As you move up in leadership, you’ll find that there are less and less answers. Instead, there are more and more decisions based on incomplete information. That can make you uncomfortable because you’re used to having the right answer. So, you’ll look for answers when you should be looking for decisions that will lead to answers. You need to get comfortable with that ambiguity. In other words, you need to get comfortable knowing you might be wrong.
You need to stop believing there is an answer and start weighing multiple paths you can take. You need to know that things won’t go as planned, at which point even more paths will need to be considered. When that happens, you need to stand in the middle of that mistake, be humbled and fight your way out. When you are able to not have answers and still successfully make decisions, then you are ready for leadership.
Don’t over-value logic.
As part of the case, we ask the participants to role-play a conversation with the CEO. Their goal is to get him to change his mind about a key lever in his strategy. One after another, they attempt to persuade him with great arguments about the budget, politics, sustainability, alternate strategies, organizational culture, and risk containment.
Their arguments are smart and well-thought out. What they overlook though, is that the CEO is a former minister and is driven by mission and values. None of the participants appeal to this aspect of his identity. They ignore his heart and his beliefs, and one after another, they fail to change his mind.
For smart people, logic and sound arguments tend to be the default for making a point. Leaders need the ability to make sound arguments, but it takes more than that to influence others. As your leadership develops you’ll realize that you aren’t just managing people, you are managing people’s emotions. You aren’t just managing their work, you’re managing how they feel about their work. Sometimes you can use logic, sometimes you can’t. If your default stays at logic, you will stumble at least half the time.
Do walk in your leader’s shoes.
During the case, it stands out how easily the participants critique the CEO’s decisions and how little they empathize with him. We teach case studies because empathizing is an important mechanism for learning. When you actively try to understand another person’s thought processes, vision, range of inputs and beliefs, you learn from it. You learn because you are mentally doing what they did. It is a type of practicing.

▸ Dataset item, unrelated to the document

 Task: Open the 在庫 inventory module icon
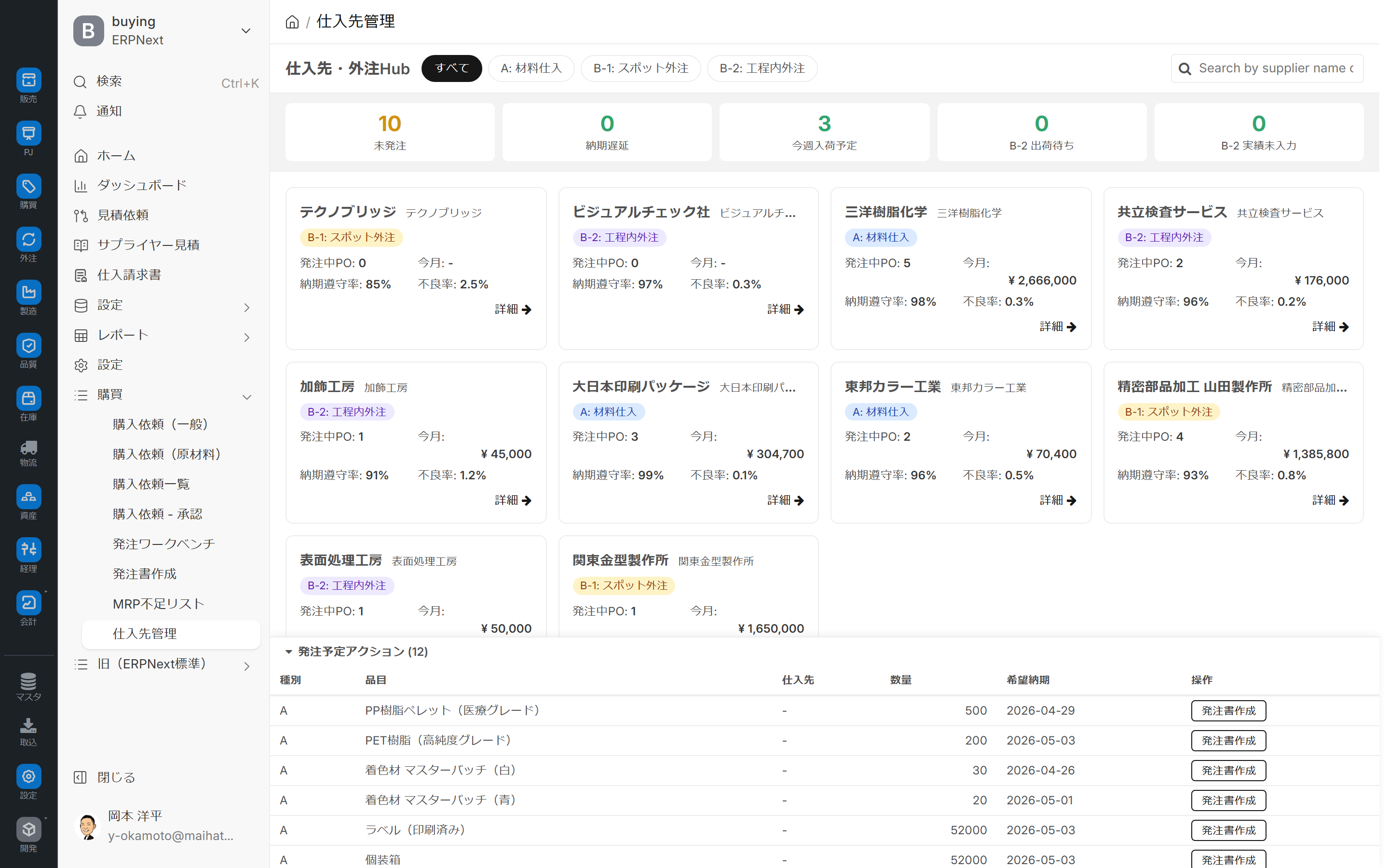click(x=28, y=398)
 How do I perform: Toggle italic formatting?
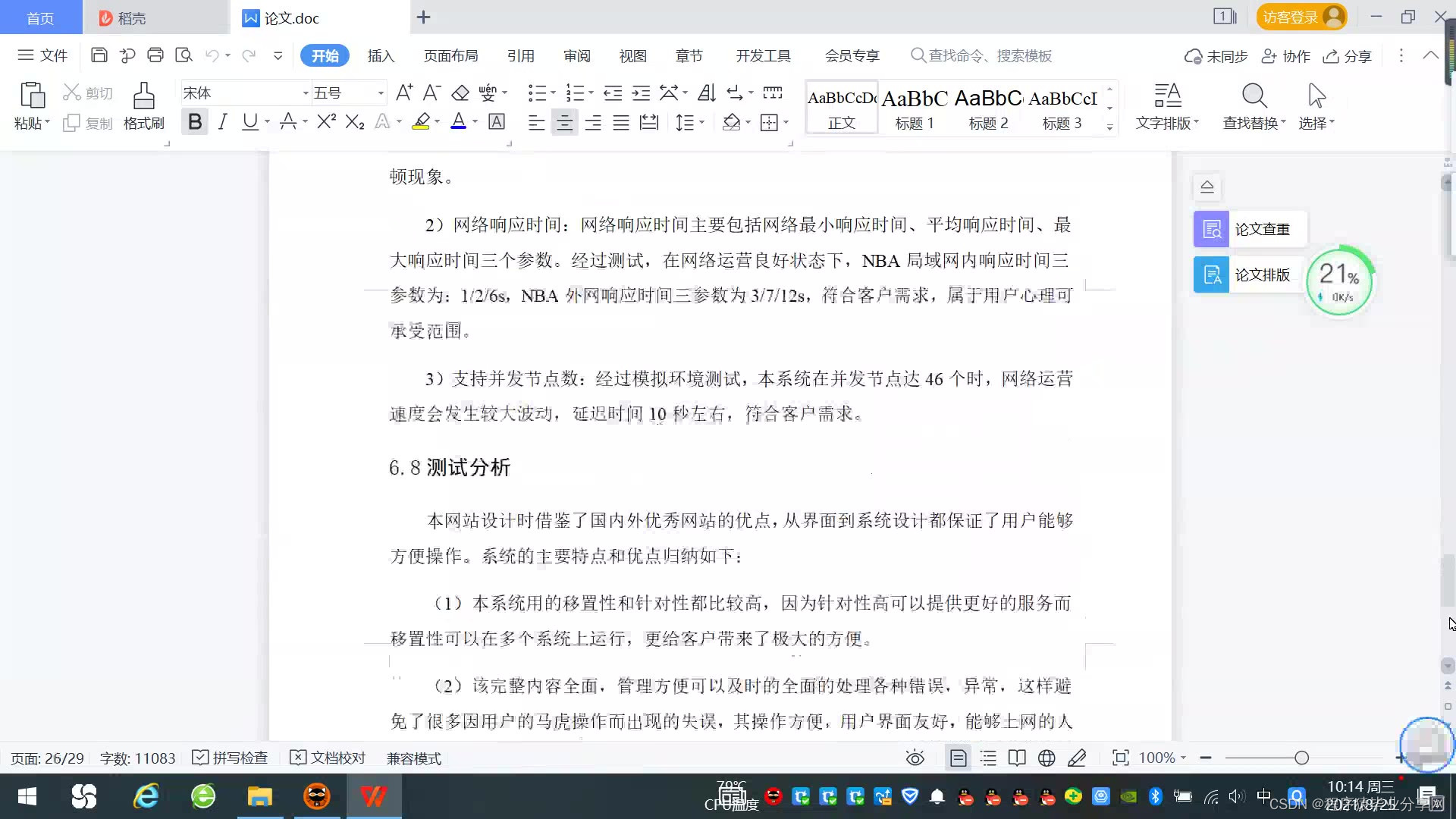click(222, 121)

Ask yourself, when your boss makes a decision that you don’t agree with, do you critique or get curious? Critical thinkers often start from a place of being critical. But critiquing is easy. Understanding is not. Critiquing scratches the surface and then moves on. Curiosity goes deeper and that is where the understanding is. When you put yourself in your leader’s shoes – not to critique, but to understand – you are role-playing leadership. You are mentally doing what they did. You are practicing.
Up-and-comers. Go-getters. High achievers. Remember that there isn’t always an answer but there is always a decision. Know that emotion is just as powerful as logic. Recognize it is easy to criticize after the hard work of leading is done. Instead, be curious and put yourself in your leader’s shoes. If you do that, before you know it, you’ll be in their shoes. I’m looking forward to that day. Why? Because you are smart, hard-working and get results. And we need leaders like that.